There aren't many movies based on board games. Somehow, Monopoly:The Motion Picture or Hungry, Hungry Hippo:The Hippo Strikes Back don't sound like appealing titles.I would imagine movies based on board games serve pretty much the same purpose as movies based on video games -- to sell the product. When Paramount Pictures released Clue, they were working with subject material that had existed since the late 40's, when Parker Brothers first released the game. For years, the board game has remained basically a whodunnit vehicle that involves six suspects, nine rooms, and six weapons.
As a movie, Clue fails on pretty much all levels. The jokes are desperate, the actors are cloying, and the mystery is as flat as Mrs. Peacock (Eileen Brennan), when it should be as buyoant as Yvette the maid (Colleen Camp). It starts on the -ahem- wrong foot when the butler Wadsworth (Tim Curry, who has one expression -- exhaustion -- in every scene) steps in doggie doo. Every subsequent guest (Michael McKean as Mr. Green, Madeline Kahn as Mrs. White, Christopher Lloyd as Professor Plum, Martin Mull as Colonel Mustard, and Lesley Ann Warren as Miss Scarlet) smells the odor upon entering the house and feigns discomfort. Are we laughing yet?

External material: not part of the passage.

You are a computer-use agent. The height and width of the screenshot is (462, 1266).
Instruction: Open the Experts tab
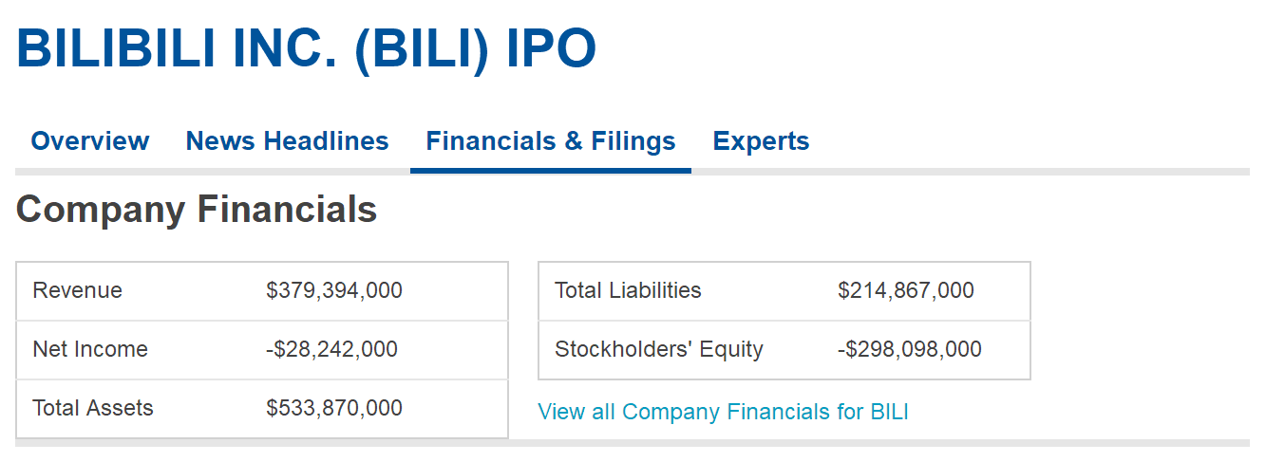coord(761,141)
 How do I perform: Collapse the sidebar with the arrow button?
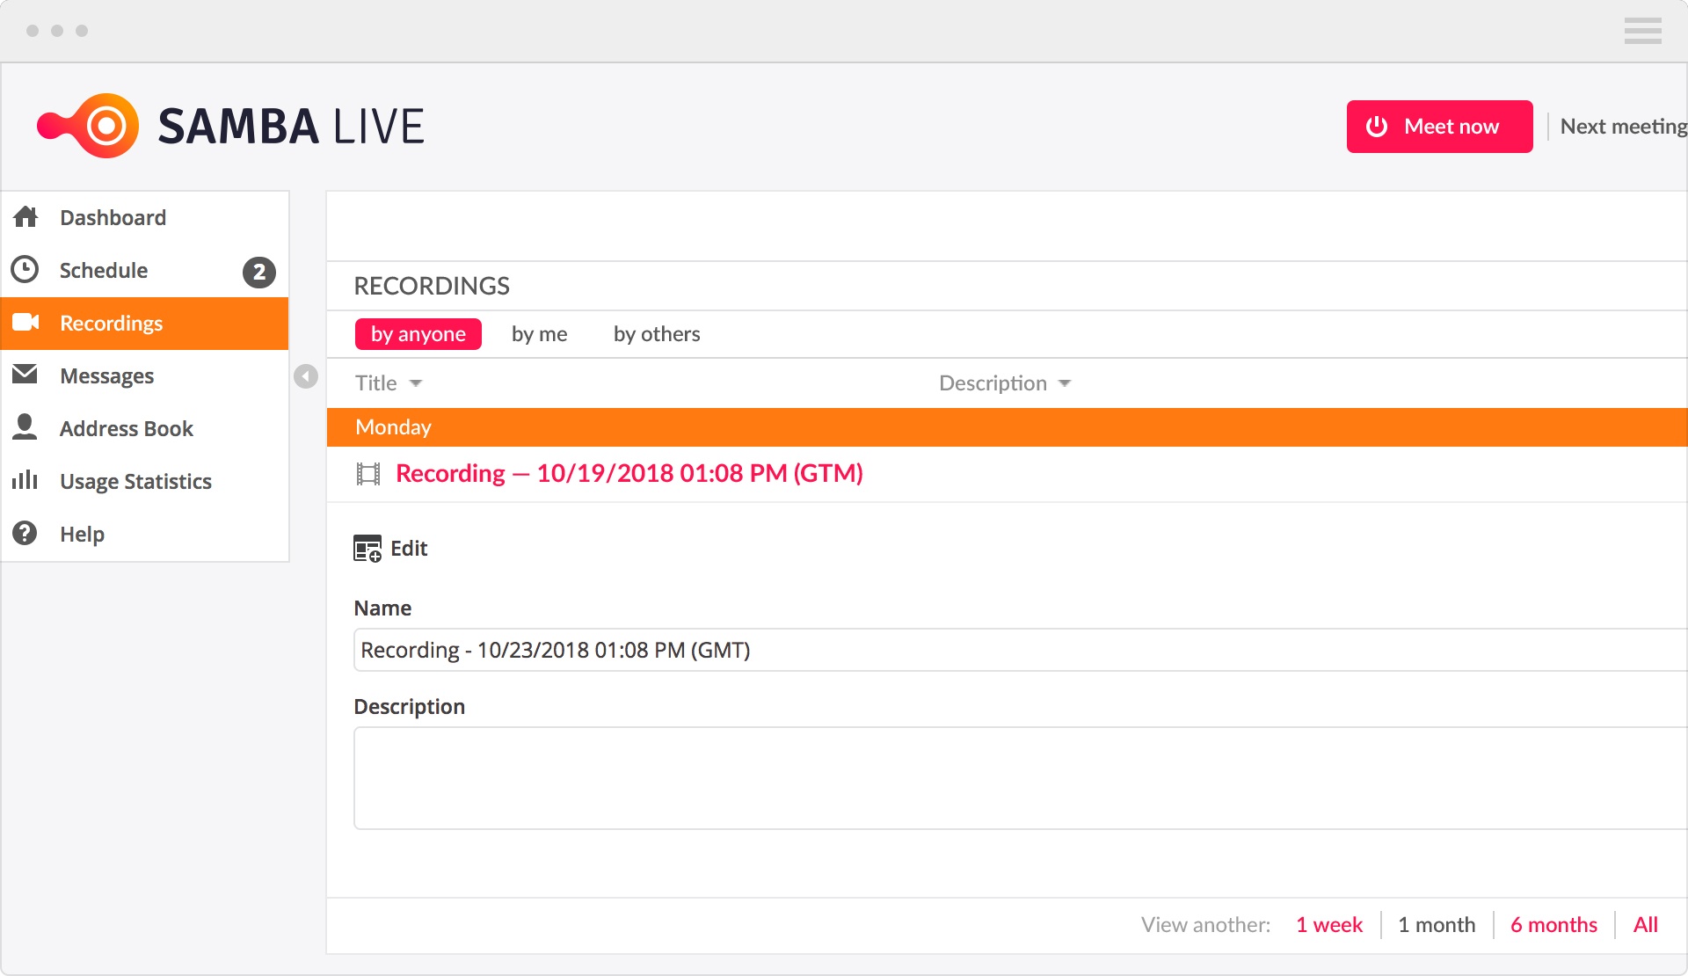(306, 376)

It seems the shady Mr. Boddy (Lee Ving as Alec Baldwin) has invited the group to a dinner of blackmail. Now, I've never really been very good at murder mysteries, so I always make an extra effort to pay close attention to details and suspend my disbelief. There's no reason to do that with Clue. By the end of the movie, the solution to the crime(s) has been so excruciatingly prolonged, the pace so unevenly dragged out, the clues so preposterous, that one is more apt to want to murder the screenwriter than actually give two doggie doo's as to whodunnit. After no less than six murders (seven depending on which "version" of the movie we're talking), Curry races through redundant speech after speech while the other suspects run from room to room. It's bad enough the premise is stretched beyond the breaking point of reason, but the writers decide to hack together three separate endings, which was initially a marketing ploy when the movie premiered in theatres in 1985.
The performances are deader than the corpses. Christopher Lloyd doesn't even bring his usual, trademark blustering to the table; he plum runs out of steam a quarter of the way into the picture. Richard Mull lacks any of the tangy mustard the part requires, and Michael McKean's timid approach to what should be a flamboyant part is green to say the least. Only the late Madeline Kahn, in a funny breakdown late in the movie, is all White.

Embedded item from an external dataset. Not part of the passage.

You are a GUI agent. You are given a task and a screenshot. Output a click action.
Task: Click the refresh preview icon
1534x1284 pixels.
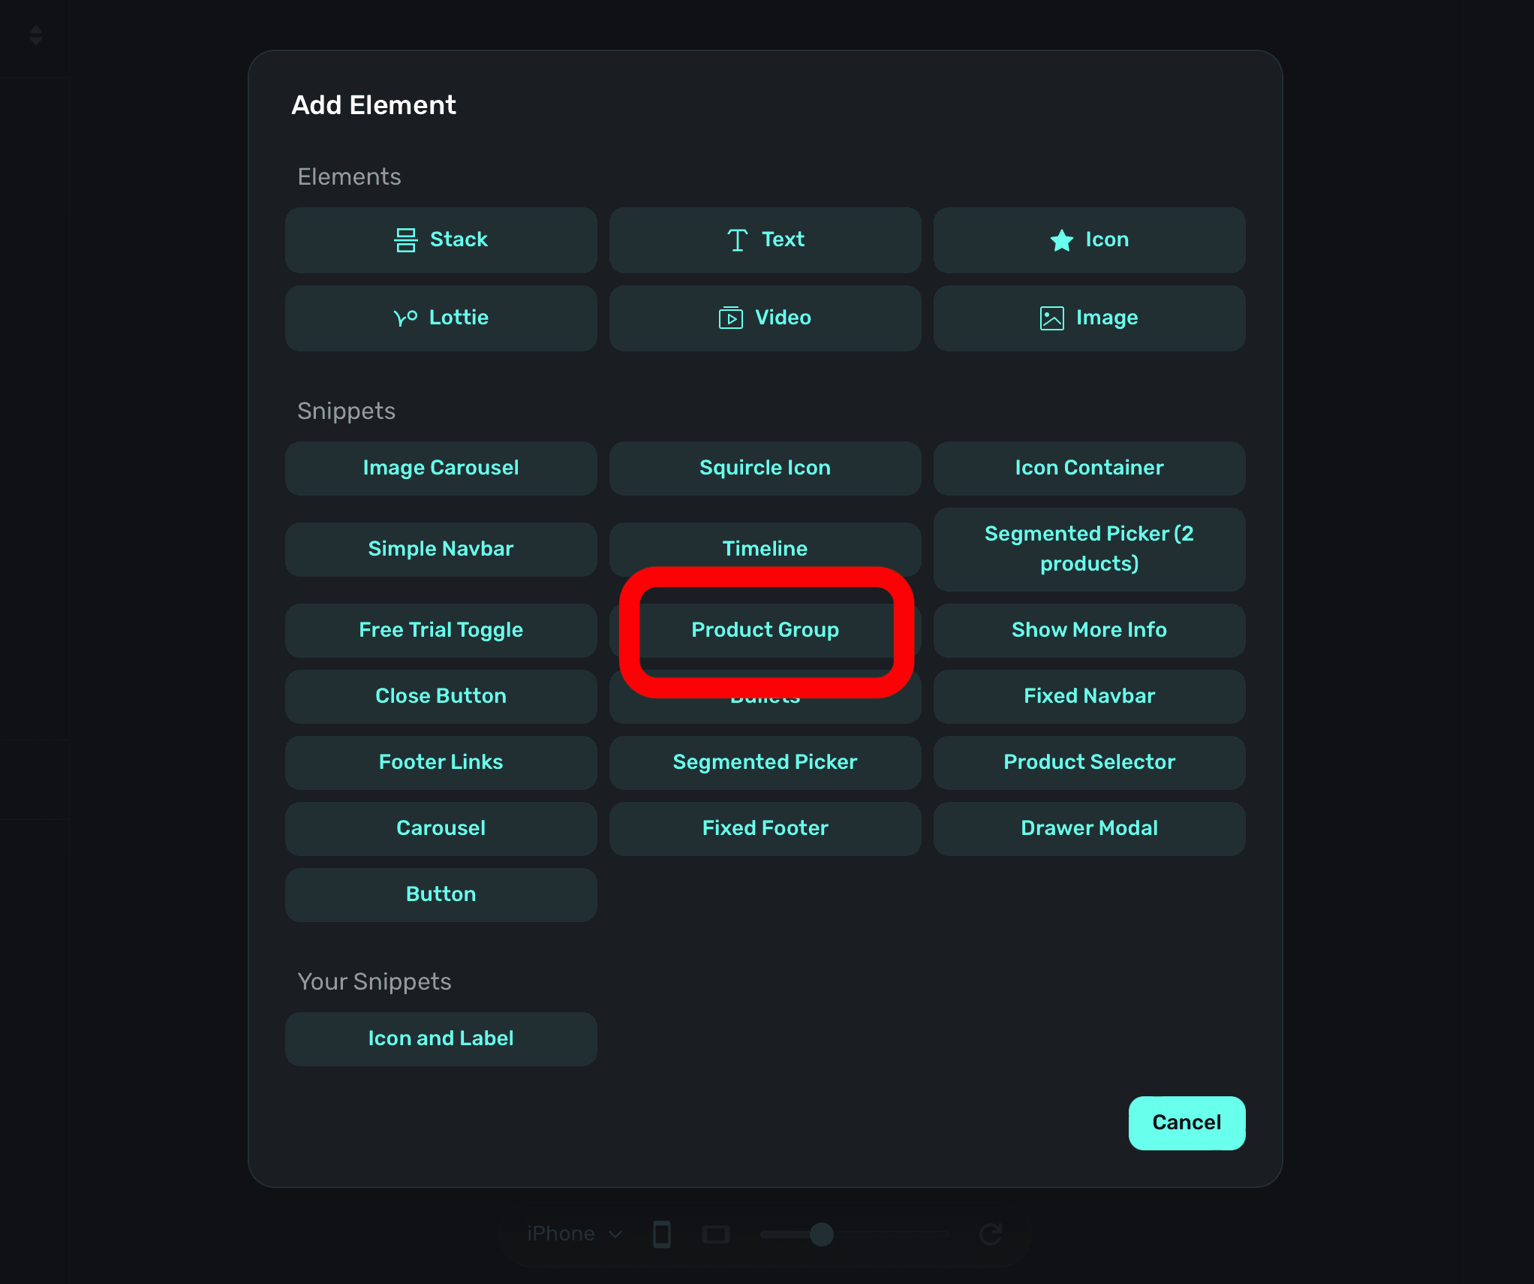pos(990,1234)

Clue would be a fun film if it didn't assume the audience should automatically care what happens next. If it's supposed to be a mystery caper, it isn't suspenseful or intellectual. If it's supposed to be a comedy, it isn't funny. And if it's supposed to be an ensemble piece, the actors are individually horrid and collectively they're just plain boring. Bring on Don't Wake the Dragon:Enter the Dragon!